Tyco talk: The next shoe to drop on Tyco (TYC:NYSE - news - commentary) won't be the results of David Boies' forensic study but the crippling effects of likely class-action lawsuits. And these won't be nuisance suits -- which means they could cost far more money, and cause far more disruption, than any analyst is figuring.

On that score, all the events of the past year have been a vindication, of sorts, for San Diego class-action attorney Bill Lerach. (No, I haven't run into him at the grocery store yet, though he does live nearby.) He's featured in a cover story in the current California Lawyer, in a story titled "I Told You So," and in several other national publications.

I actually remember him from my days in San Francisco, when he advised me that documents in class-action cases weren't marked "confidential" and unavailable for public viewing for no reason! (Point being: Much of the evidence contained the proof that, if these trials ever went to a jury, would've spilled the beans that are falling all over today.) In a recent article headlined "The Chickens Have Come Home to Roost," Lerach details events that led up to the current scandals. (And he doesn't let Arthur Levitt off the hook!) "Let's learn this," he writes. "Wall Street is dishonest, and the repeal of Glass-Steagall has exposed American investors to further risk of this kind of self-dealing dishonest conduct."
The Man in the Middle

Speaking of which: Just finished reading an advance copy of Ken Morris's Man in the Middle (Bancroft Press), a Wall Street-themed murder mystery centered on that industry's self-dealing and dishonest conduct.

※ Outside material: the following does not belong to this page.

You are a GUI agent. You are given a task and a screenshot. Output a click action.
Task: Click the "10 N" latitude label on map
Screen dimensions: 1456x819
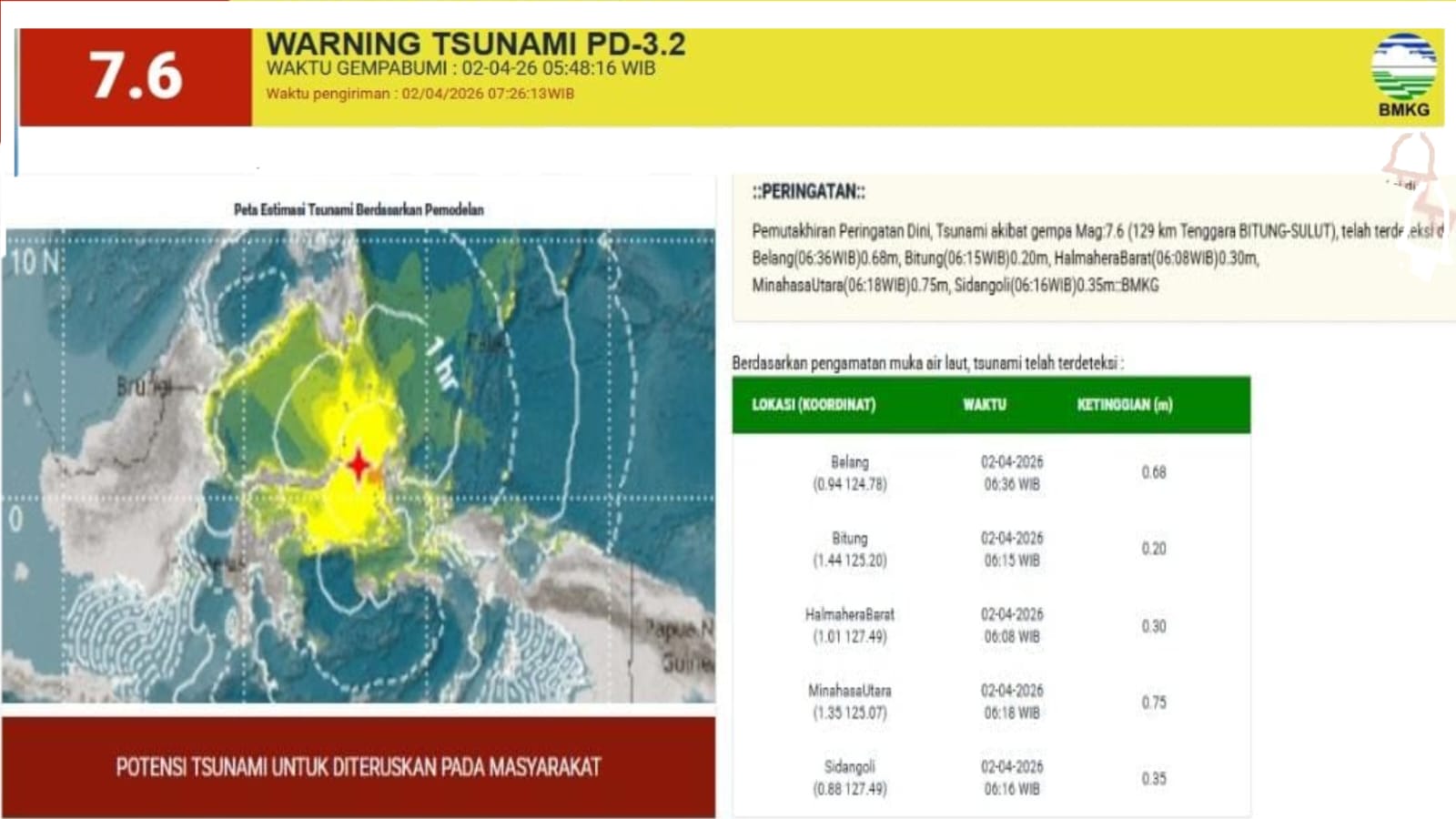point(35,263)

Given everything we now know, you can't help but walk away from this thriller, which uses San Diego as a backdrop, without wondering where fact blurs with fiction, especially when you see what Ken used to do before he took up writing: He started Morgan Stanley's International Equity Department in 1984 at the age of 31, heading that up until he was hired by Drexel, where he was senior VP in charge of international equities. When his contract expired two years later, he took the same position at Pru-Bache and later, after a brief retirement, at Nomura, he ran all equity operations in North America. He then became an independent consultant, advising the likes of Lou Simpson, who runs investments for Berkshire Hathaway's Geico.

Ken's now a full-time writer, and this is his first book. I'll also include this disclosure: He doesn't live too far from me, either, which is why the characters in the book live in San Diego. But he didn't know that when he sent me the book; he thought I lived in New York. Small world.